For Tribu Persaud, his approach to sustainability is not complicated.
"My philosophy is simple: Plastics are a miracle material, and we are looking a gift horse in the mouth or worse," he said. "When handled properly and designed for reclaimability and recyclability, the vast majority of plastics can be conventionally recycled."
Persaud, business development director for PVC recycler and compounder Norwich Plastics in Cambridge, Ontario, said that when end-of-life plastics can't be recycled — because of mixing of polymers or contamination from other materials — they should be properly disposed instead of littered.
"At Norwich Plastics, we strive to divert as many pounds from landfill as possible, helping companies and brand owners reach their sustainability goals and help them achieve environmental, ecological and economic targets," he said.
This focus also is present in Persaud's personal life, in which he recycles, takes public transit as much as possible, and tries to buy from local or domestic product manufacturers.
"Now that our governments are employing regulatory methods to curb the waste plastics issue, I do my best to comment and participate in crafting the road map to ecological success for communities, governments and polymers," he said.

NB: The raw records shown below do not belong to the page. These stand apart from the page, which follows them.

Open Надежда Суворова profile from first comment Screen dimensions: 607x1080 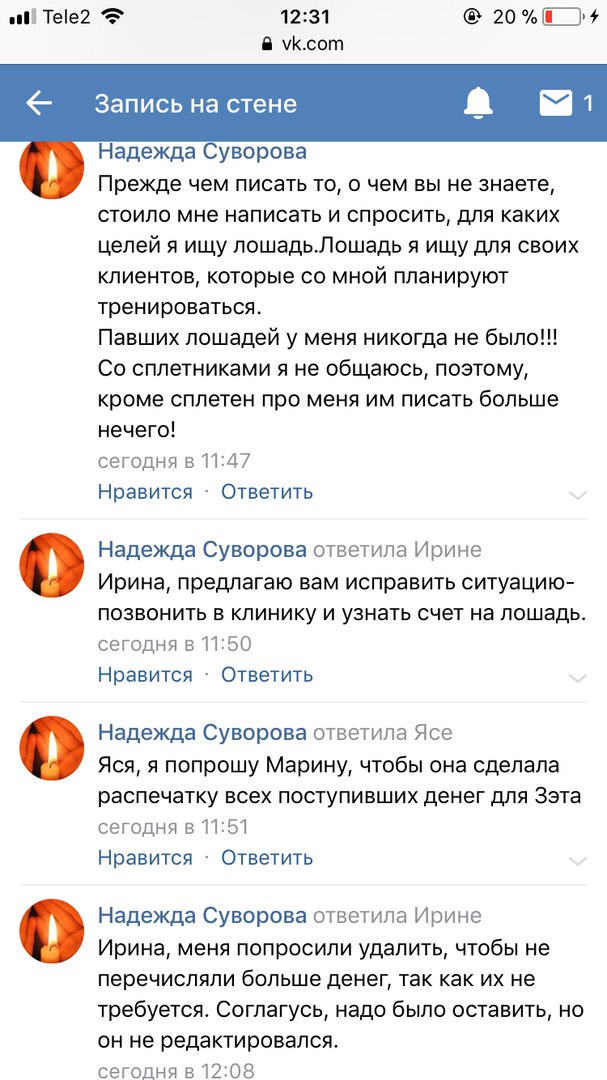(x=202, y=152)
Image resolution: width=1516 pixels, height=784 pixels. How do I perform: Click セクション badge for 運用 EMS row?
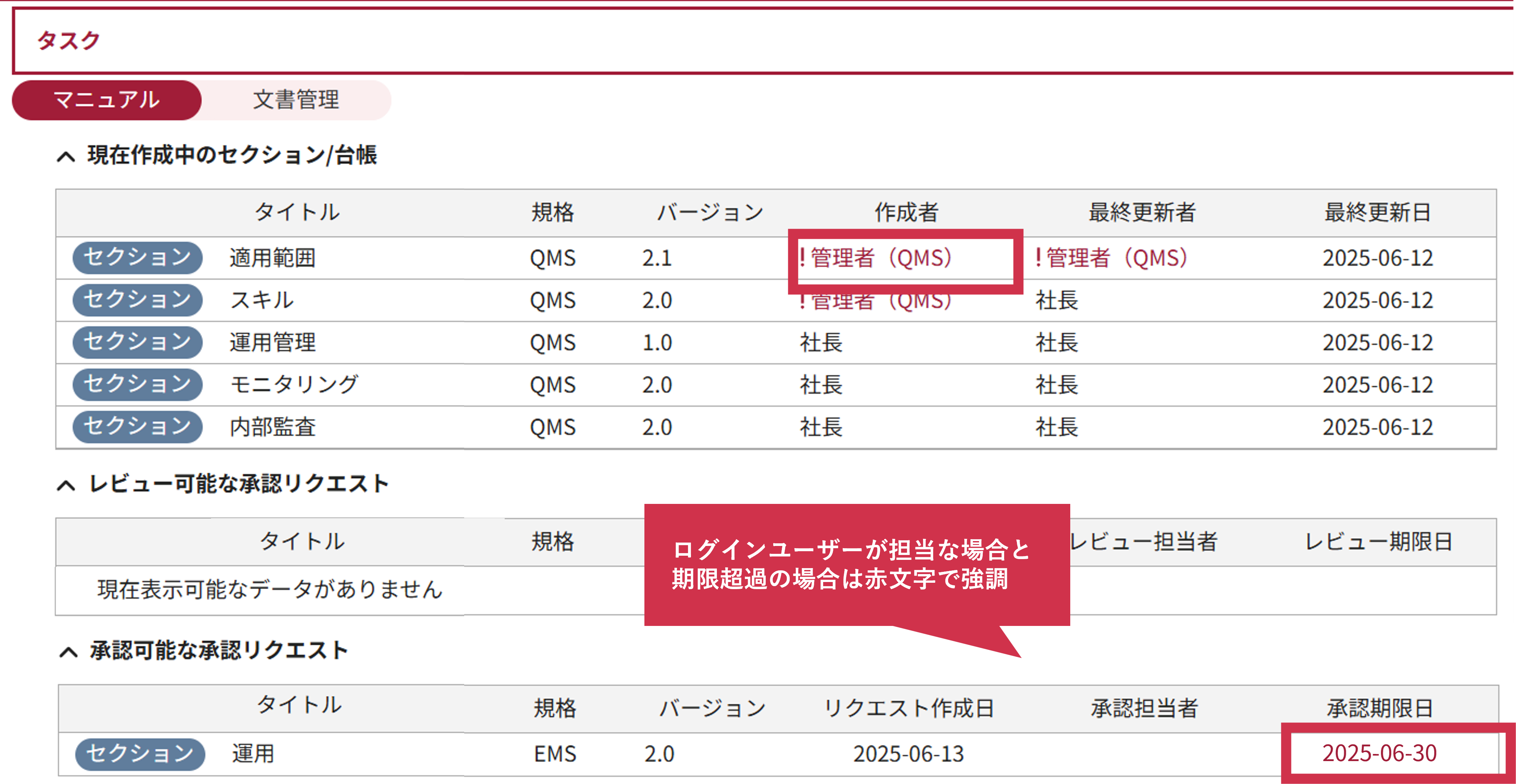tap(139, 754)
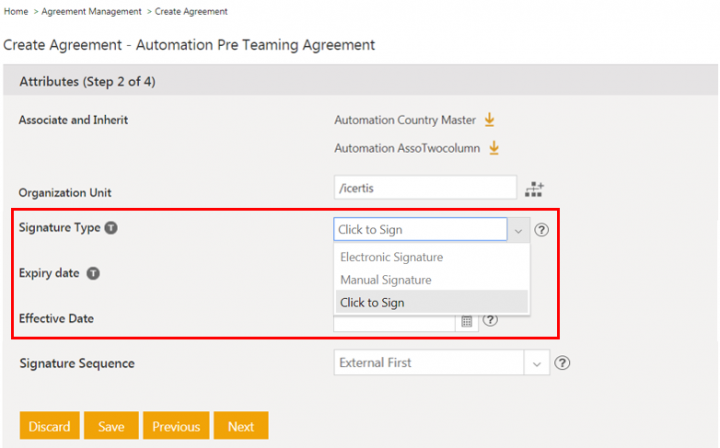The width and height of the screenshot is (720, 448).
Task: Choose Click to Sign from list
Action: coord(372,302)
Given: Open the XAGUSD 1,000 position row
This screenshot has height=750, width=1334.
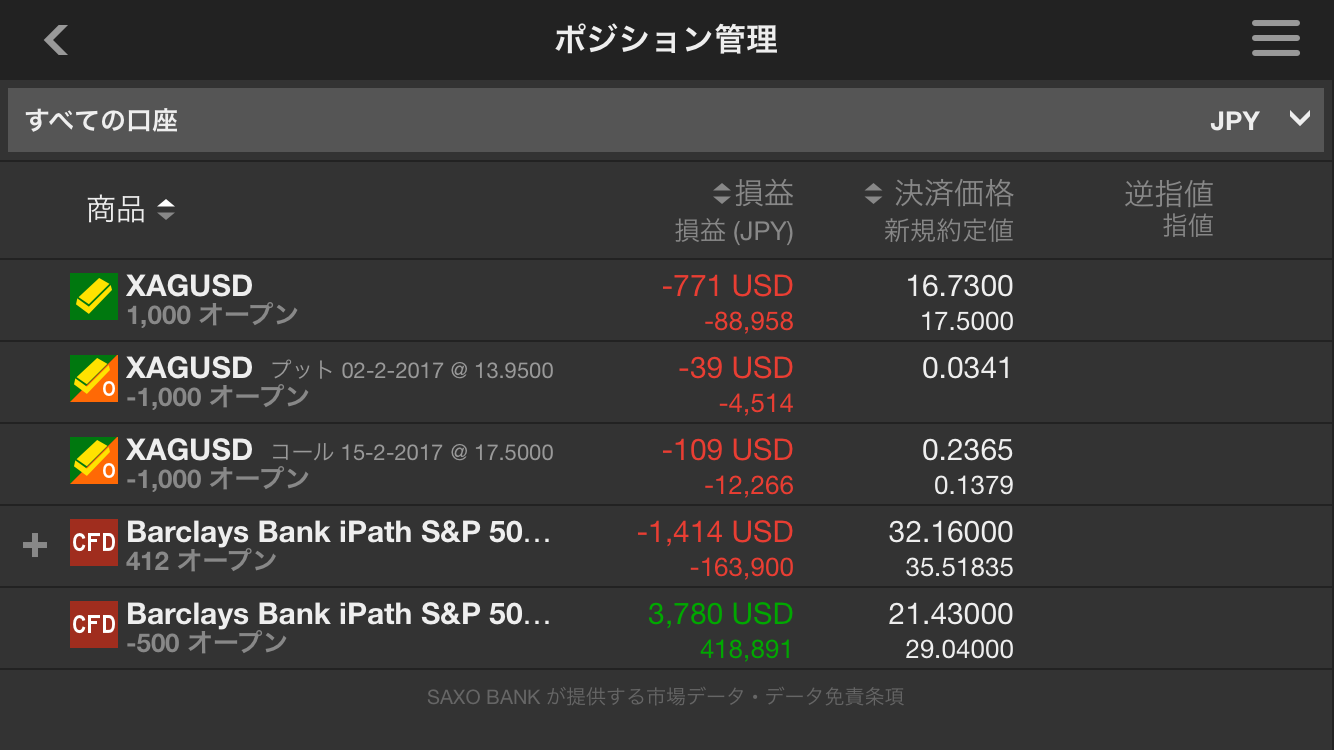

Persaud's father, Paul, and his partners started Norwich as Norwich Recycling in 1987. Tribu Persaud started working there at age 12, on the day he received his social insurance number. His first job at the plant was hand-stripping armrests from GM cars, separating the polyurethane foam, PVC skin and polycarbonate/ABS substrate, as well as sorting and folding PVC coated fabric scrap.
At Norwich, Persaud later worked with credit card sheet manufacturers to divert contaminated cards and sheet from landfills, helping to recycle about 25 million pounds of PVC materials per year. He also helped companies adopt circular recycling programs and develop separation and contamination removal and reduction techniques and processes.
Persaud also has worked with and has been an active member of the Vinyl Institute of Canada, helping that group develop Canada's first medical vinyl recycling program. This year, Norwich received a grant from the Washington-based Vinyl Institute to start a medical vinyl recycling pilot in Rochester, N.Y.
Over the course of his 35-year career, Persaud estimates that Norwich and other efforts he's been involved in have diverted hundreds of millions of pounds of PVC products from landfills.
To expand sustainability, Persaud said the easiest step for the plastics industry is to design for recyclability. The industry also can have a plan for end-of-life management and understand how end use is going to get the product back into an end-of-life management plan, he added.
According to Persaud, the biggest challenge in his career has been "the change of culture" in the plastics industry.
"In my teens and early 20s, most of our management teams/employees were working with the shippers and inventory people at larger facilities on getting scrap out of landfills, with the odd meeting at the C-suite level," he explained. "In today's world, sustainability and end-of-life management is high on everyone's priority list, and because of this, I get to participate in a lot of industry events."
Persaud added: "The challenge for me is staying humble by remembering that it was through the hard work of our partners, employees, customers and suppliers that kept our business alive and well over the past 35 years."